▶ [ASSIGNMENT]: Please return every line in the entries below with the word "computer" in it.

▶ [ENTRIES SHOWN]:
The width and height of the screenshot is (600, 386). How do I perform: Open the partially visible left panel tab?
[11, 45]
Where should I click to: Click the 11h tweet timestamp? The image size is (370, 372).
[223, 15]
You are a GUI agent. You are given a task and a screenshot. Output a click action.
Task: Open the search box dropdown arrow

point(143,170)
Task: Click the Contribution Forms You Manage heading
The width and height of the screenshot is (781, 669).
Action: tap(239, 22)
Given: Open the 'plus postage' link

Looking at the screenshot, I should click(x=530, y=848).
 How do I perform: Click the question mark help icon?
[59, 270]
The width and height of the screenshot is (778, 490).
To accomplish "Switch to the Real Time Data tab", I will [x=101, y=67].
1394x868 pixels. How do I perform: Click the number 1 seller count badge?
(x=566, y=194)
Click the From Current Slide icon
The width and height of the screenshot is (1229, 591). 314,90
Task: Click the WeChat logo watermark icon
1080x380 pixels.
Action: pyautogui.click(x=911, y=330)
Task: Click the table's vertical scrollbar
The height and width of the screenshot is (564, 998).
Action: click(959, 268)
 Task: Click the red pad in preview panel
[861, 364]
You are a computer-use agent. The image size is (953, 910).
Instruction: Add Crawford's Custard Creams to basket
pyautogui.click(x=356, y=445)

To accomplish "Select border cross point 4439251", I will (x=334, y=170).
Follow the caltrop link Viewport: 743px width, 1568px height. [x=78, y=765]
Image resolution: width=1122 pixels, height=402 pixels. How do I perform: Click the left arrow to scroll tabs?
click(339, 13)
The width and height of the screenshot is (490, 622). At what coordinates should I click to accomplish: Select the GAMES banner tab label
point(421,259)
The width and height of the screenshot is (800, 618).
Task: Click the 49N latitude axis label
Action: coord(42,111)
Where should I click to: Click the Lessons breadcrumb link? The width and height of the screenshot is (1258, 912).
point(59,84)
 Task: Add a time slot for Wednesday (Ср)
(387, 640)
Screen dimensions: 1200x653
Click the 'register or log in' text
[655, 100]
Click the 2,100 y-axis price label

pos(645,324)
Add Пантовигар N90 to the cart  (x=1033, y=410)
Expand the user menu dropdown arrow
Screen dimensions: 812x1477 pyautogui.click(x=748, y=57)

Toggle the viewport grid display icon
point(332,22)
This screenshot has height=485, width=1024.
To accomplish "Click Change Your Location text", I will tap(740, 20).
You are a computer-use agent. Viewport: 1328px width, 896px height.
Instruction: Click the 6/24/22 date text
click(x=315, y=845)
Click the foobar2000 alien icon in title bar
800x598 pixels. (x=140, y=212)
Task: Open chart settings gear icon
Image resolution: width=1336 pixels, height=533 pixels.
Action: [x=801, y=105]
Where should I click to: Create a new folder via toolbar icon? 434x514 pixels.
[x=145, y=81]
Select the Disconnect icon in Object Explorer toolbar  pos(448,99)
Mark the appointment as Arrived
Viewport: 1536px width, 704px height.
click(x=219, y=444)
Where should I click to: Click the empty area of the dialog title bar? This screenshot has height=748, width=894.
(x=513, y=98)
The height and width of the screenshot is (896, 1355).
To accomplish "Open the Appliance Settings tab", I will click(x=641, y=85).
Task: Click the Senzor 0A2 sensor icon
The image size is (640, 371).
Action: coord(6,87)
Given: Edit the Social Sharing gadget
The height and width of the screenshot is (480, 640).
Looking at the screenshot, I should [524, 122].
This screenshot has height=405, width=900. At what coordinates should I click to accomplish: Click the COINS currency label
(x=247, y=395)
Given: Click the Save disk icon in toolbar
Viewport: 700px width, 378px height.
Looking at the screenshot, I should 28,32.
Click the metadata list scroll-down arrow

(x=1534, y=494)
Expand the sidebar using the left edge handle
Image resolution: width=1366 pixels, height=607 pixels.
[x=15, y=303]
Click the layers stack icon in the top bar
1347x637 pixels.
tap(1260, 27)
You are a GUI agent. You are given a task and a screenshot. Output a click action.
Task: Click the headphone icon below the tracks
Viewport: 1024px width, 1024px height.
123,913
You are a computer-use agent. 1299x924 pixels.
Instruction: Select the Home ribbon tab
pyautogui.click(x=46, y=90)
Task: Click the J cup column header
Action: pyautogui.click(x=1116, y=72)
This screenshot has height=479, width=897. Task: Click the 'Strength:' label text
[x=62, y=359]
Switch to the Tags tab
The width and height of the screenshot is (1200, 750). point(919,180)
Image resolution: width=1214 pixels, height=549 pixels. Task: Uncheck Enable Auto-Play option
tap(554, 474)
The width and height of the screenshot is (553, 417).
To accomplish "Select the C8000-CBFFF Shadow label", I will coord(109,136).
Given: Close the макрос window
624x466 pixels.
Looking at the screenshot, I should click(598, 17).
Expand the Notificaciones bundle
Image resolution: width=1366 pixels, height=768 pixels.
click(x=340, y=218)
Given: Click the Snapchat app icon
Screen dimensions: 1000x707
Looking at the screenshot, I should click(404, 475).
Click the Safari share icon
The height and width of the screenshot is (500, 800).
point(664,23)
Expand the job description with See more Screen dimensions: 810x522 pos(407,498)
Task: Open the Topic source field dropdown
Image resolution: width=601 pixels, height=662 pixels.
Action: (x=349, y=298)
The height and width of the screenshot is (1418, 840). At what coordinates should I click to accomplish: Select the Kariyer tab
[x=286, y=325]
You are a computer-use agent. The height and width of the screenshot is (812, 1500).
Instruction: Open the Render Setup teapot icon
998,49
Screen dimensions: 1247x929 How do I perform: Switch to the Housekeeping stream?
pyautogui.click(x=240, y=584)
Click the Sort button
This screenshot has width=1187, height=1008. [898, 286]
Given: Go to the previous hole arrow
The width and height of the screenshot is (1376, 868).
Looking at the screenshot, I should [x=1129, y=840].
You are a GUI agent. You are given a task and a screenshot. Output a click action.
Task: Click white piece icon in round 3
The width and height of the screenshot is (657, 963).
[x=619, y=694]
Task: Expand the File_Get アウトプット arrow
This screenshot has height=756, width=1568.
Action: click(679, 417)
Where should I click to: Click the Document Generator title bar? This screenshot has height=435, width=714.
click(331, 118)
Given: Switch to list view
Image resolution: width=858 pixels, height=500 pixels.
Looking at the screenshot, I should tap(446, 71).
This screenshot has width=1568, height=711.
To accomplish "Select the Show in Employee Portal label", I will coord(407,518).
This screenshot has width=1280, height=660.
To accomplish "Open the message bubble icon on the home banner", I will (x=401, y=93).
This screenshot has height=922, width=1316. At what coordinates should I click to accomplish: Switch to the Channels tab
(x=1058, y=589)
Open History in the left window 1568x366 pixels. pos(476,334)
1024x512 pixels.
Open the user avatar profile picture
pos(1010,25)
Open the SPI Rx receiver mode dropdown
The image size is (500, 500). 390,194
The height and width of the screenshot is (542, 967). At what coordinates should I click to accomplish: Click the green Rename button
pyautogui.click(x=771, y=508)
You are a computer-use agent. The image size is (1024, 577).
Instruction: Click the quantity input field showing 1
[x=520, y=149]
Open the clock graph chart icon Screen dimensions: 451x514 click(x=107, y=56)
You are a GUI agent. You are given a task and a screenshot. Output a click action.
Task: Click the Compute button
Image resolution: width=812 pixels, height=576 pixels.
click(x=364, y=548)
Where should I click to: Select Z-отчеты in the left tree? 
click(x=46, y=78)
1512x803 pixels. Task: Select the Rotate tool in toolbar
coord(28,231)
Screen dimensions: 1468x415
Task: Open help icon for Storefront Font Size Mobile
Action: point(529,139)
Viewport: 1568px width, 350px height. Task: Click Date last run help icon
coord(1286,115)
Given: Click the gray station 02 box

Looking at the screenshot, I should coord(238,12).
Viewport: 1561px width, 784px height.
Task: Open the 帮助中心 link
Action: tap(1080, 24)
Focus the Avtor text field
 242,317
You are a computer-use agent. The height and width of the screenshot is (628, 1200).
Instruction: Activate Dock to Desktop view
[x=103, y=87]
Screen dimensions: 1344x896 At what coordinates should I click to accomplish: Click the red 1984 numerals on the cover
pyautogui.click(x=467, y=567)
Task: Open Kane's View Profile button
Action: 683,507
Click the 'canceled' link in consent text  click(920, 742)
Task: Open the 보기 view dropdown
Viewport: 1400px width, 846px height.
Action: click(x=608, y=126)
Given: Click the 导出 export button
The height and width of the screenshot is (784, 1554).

▶ [ANSWER TO THE EXERCISE]:
You are a computer-use agent. The image size is (953, 910).
You are a computer-use agent. Viewport: 1328px width, 896px height.
You are a computer-use agent. 1299x924 pixels.
You are a computer-use agent. The height and width of the screenshot is (812, 1500).
You are a computer-use agent. The image size is (1024, 577).
You are a computer-use agent. The height and width of the screenshot is (628, 1200).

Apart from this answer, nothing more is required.